17e anniversaire de l’assassinat du professeur Mahfoudh Boucebci


Une commémoration pour entretenir le souvenir du grand psychiatre


La grandeur étant réfractaire à l’oubli, le souvenir de l’éminent psychiatre, assassiné le 14 juin 1993 par les islamistes, restera à jamais vivace dans la mémoire de tous ceux qui l’avaient côtoyé et connu. Comme chaque année, la fondation Mahfoudh-Boucebci a commémoré, hier à l’hôpital psychiatrique Drid-Hocine de Kouba, le 17e anniversaire de l’assassinat de l’emblème de la psychiatrie algérienne. C’est ici qu’il avait exercé, de 1985 jusqu’à 1993. Dans une belle communion, une trentaine de personnes, des médecins et amis de la famille, se sont retrouvés devant l’entrée de l’hôpital là où le scientifique avait été assassiné.
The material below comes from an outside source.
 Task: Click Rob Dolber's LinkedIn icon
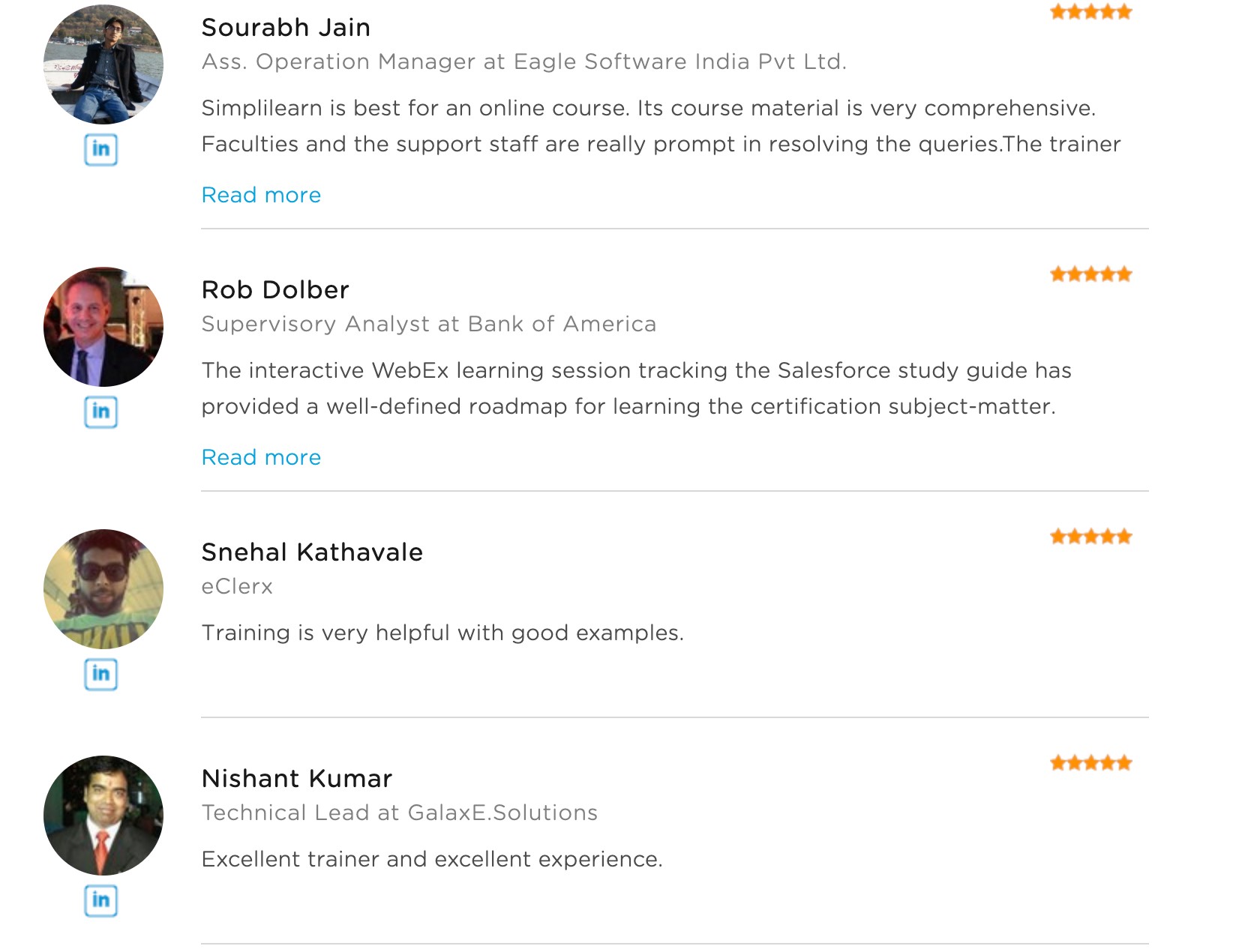pos(101,412)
Deux gerbes de fleurs ont été déposées juste en bas de la plaque commémorative.

Pour Taric Boucebci, fils du psychiatre et président de la fondation portant son nom, cette commémoration est “un point de repère non pas pour marquer les années qui passent, mais se retrouver pour ne pas oublier”. Et d’ajouter : “On fait œuvre de mémoire pour que les générations futures n’auraient pas à supporter le poids des problèmes de la génération présente. C’est un devoir de mémoire envers tous ceux qui ont donné leur vie pour que l’Algérie puisse rester debout. Cette commémoration, c’est aussi un hommage à Djaout, Flici, Liabès et à toutes les victimes de la barbarie.” “Par notre présence ici, on veut assumer notre devoir de mémoire”, souligne le tout nouveau directeur de l’hôpital Salah Kaci avant d’enchaîner : “Le professeur Boucebci est un éminent psychiatre qui a honoré la psychiatrie algérienne.”
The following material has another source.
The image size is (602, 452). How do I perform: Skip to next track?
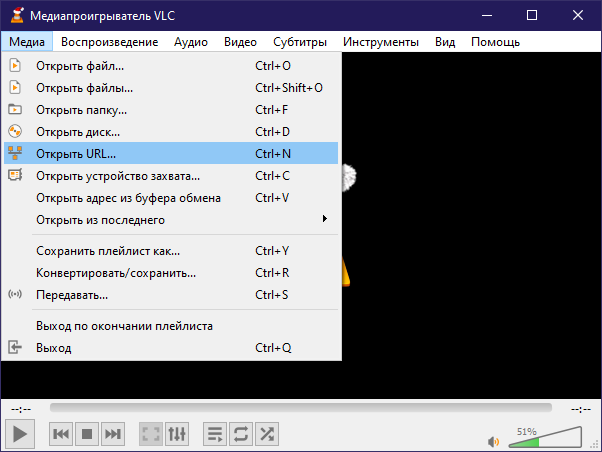(x=113, y=434)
Ayant servi plus de 28 ans dans cet établissement, Mme Gacem, chef de service pharmacie, lâche : “C’est très dur de penser à ce monument car il a laissé un vide pour le personnel comme pour les malades. Il représente pour nous une valeur inestimable. Il était ouvert à tout le monde”. Celle qui avait la lourde tâche de remplacer le défunt, Mme Benyekhlef, témoigne : “C’était quelqu’un de profondément humain. Pour lui, l’intérêt du malade passe avant tout. C’est quelqu’un qu’on ne pourra jamais oublier. Son souvenir est constamment présent.”

Il est à noter que la fondation Mahfoudh-Boucebsi va décerner, le 19 juin prochain, le prix Boucebsi — il est à sa 15e édition —, à Mme Marie-Thérèse Brau, présidente de l’Association d’aide aux enfants handicapés mentaux.